American college football season

The 1904 college football season had no clear-cut champion, with the Official NCAA Division I Football Records Book listing Michigan, Minnesota, and Penn as having been selected national champions.

1904 was a big year for the South. It was the first year for: Dan McGugin at Vanderbilt, Mike Donahue at Auburn, and John Heisman at Georgia Tech.

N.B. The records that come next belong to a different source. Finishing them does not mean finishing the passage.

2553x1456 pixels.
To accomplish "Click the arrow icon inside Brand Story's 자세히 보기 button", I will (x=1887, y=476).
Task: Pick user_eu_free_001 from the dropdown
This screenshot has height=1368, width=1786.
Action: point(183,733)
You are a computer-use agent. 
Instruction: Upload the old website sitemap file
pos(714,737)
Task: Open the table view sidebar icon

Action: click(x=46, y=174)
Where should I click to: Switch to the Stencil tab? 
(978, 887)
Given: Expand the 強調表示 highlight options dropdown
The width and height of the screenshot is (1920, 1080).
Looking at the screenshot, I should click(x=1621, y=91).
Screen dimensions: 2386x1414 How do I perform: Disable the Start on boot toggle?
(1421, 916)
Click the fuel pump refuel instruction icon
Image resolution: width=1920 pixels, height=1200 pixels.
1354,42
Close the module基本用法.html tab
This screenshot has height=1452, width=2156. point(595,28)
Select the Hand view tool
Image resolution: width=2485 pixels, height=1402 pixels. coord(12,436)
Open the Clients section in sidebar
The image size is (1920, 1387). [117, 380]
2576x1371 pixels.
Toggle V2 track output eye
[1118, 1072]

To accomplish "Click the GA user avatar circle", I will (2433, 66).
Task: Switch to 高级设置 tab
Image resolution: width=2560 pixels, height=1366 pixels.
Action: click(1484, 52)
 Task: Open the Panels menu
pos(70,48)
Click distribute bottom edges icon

==Conference and program changes==
===Membership changes===

| School | 1903 Conference | 1904 Conference |
|---|---|---|
| Southwest Texas State Normal football | Program Established | Independent |

==Conference standings==
===Minor conferences===

| Conference | Champion(s) | Record |
|---|---|---|
| Michigan Intercollegiate Athletic Association | Albion | 5–0 |
| Ohio Athletic Conference | Case | 4–0 |

==Awards and honors==

===All-Americans===

The consensus All-America team included:

| Position | Name | Height | Weight (lbs.) | Class | Hometown | Team |
|---|---|---|---|---|---|---|
| QB | Vince Stevenson | 5'10" | 148 | Jr. |  | Penn |
| QB | Foster Rockwell |  |  | Sr. | Vermont | Yale |
| HB | Daniel Hurley |  |  | Jr. | Charlestown, Massachusetts | Harvard |
| HB | Willie Heston | 5'8" | 190 | Sr. | Grant's Pass, Oregon | Michigan |
| FB | Walter Eckersall | 5'7" | 141 | So. | Chicago, Illinois | Chicago |
| FB | Andy Smith |  |  | Sr. | Du Bois, Pennsylvania | Penn |
| FB | Henry Torney |  |  | Jr. |  | Army |
| E | Tom Shevlin | 5'10" | 195 | Jr. | Minneapolis, Minnesota | Yale |
| T | James Hogan | 5'10" | 210 | Sr. |  | Yale |
| G | Frank Piekarski |  |  | Sr. | Nanticoke, Pennsylvania | Penn |
| G | Joseph Gilman |  |  |  | Exeter, New Hampshire | Dartmouth |
| C | Arthur Tipton |  |  | Sr. | Las Vegas, New Mexico Territory | Army |
| G | Ralph Kinney |  |  | Sr. |  | Yale |
| T | James Cooney |  |  | So. |  | Princeton |
| E | Fred Speik |  |  | Sr. | Stockton, California | Chicago |

===Statistical leaders===
- Team scoring most points: Minnesota, 725 to 12.